*EXCERPT PROVIDED*.
This announcement does not constitute a recommendation concerning any Shareholder's or investor's options with respect to the Placing and Open Offer. The price of shares may go down as well as up and investors may not get back the full amount invested upon disposal of the shares. Past performance is no guide to future performance. The contents of this announcement are not to be construed as legal, business, financial or tax advice. Each investor or prospective investor should consult his, her or its own legal adviser, business adviser, financial adviser or tax adviser for legal, financial, business or tax advice.

 

 

Neither the content of the Company's website nor any website accessible by hyperlinks on the Company's website is incorporated in, or forms part of, this announcement.

*RECORD SET*.
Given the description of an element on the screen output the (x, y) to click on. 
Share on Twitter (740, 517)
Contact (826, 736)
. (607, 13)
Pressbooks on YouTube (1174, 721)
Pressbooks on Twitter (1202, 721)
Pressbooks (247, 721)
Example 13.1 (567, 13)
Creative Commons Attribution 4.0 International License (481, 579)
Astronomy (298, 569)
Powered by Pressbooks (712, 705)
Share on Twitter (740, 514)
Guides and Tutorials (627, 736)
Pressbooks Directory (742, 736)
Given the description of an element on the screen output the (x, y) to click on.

*QUESTIONS*.
[1] According to the announcement disclaimer, what is past performance said to be?
[2] In the announcement disclaimer, rewrite the part from "This announcement does" to "business or tax advice.", changing "announcement" to "notice".

*RESULTS FOR THE EXERCISE*.
[1] Past performance is no guide to future performance.

[2]
This notice does not constitute a recommendation concerning any Shareholder's or investor's options with respect to the Placing and Open Offer. The price of shares may go down as well as up and investors may not get back the full amount invested upon disposal of the shares. Past performance is no guide to future performance. The contents of this notice are not to be construed as legal, business, financial or tax advice. Each investor or prospective investor should consult his, her or its own legal adviser, business adviser, financial adviser or tax adviser for legal, financial, business or tax advice.